The Iniokhos (Rein-holder) or Charioteer with a whole room to itself, is one of the main highlights of the superb museum at the archaeological site in Delphoi. The statue was buried in an earthquake in 330 BC and was only discovered in 1896. It is estimated that this statue was made during the 470s BC, possibly by Pythagoras of Samos (yes, that one) and is one of the few bronzes to survive from Ancient Greece.
The statue as it stands now looks too tall, but originally it was on a chariot (now lost) and probably in that context the perspective would then have corrected this impression. Several things struck me as I walked round it. The most immediate is the hypnotic, onyx eyes that draw your attention to the face.

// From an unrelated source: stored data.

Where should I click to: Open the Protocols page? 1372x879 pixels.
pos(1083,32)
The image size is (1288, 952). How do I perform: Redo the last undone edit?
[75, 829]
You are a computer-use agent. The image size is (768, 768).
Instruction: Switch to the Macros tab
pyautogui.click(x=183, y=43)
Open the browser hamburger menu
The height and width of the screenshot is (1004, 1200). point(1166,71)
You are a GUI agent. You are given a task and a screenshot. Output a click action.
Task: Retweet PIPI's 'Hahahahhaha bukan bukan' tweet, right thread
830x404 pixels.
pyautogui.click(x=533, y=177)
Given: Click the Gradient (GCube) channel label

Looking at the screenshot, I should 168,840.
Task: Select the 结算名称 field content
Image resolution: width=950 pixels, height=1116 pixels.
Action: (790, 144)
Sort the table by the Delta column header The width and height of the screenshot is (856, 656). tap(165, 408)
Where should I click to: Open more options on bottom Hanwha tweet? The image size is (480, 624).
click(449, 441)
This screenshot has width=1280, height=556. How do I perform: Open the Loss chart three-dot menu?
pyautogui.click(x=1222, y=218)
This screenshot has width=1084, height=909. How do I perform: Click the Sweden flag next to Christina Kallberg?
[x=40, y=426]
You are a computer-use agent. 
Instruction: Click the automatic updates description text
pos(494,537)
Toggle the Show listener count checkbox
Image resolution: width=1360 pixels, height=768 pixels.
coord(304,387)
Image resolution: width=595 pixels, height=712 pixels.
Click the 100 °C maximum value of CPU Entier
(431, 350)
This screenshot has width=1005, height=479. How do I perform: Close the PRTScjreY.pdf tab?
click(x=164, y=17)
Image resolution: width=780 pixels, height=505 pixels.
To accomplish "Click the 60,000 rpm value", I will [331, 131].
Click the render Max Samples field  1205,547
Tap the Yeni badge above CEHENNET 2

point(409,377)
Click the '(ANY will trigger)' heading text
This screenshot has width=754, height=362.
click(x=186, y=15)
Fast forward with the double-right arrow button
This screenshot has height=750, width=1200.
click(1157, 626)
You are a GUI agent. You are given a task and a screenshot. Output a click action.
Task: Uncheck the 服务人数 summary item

Then there are the delicate folds on the upper arms of his tunic, followed by the delicate rendering of the right hand holding the reins.Finally, almost in contrast to the idealisation of the rest of the figure, there are those feet, veined, a bit gnarled, bigger than expected. Sometimes statues were made to be seen only from the front and the back of them can be rough and unfinished. But this is not the case here: the sculptor has taken as much care with the detail of the Charioteer’s back and tunic as with the front.
This statue features in a poem by Nikiforos Vrettakos that I read before visiting Greece last summer. I have just been trying to translate it, but it is rather flowery and a bit too difficult to get into reasonable English, so I’ll have to work on it a bit more before I can post it.
I’m conscious that this year I have been posting a lot of translations of poems and songs which I really enjoy. I hope that in 2018 I will get back to posting on some more of my travels in Greece, France and Sicily.
Happy New Year and enjoy your own journeys in 2018!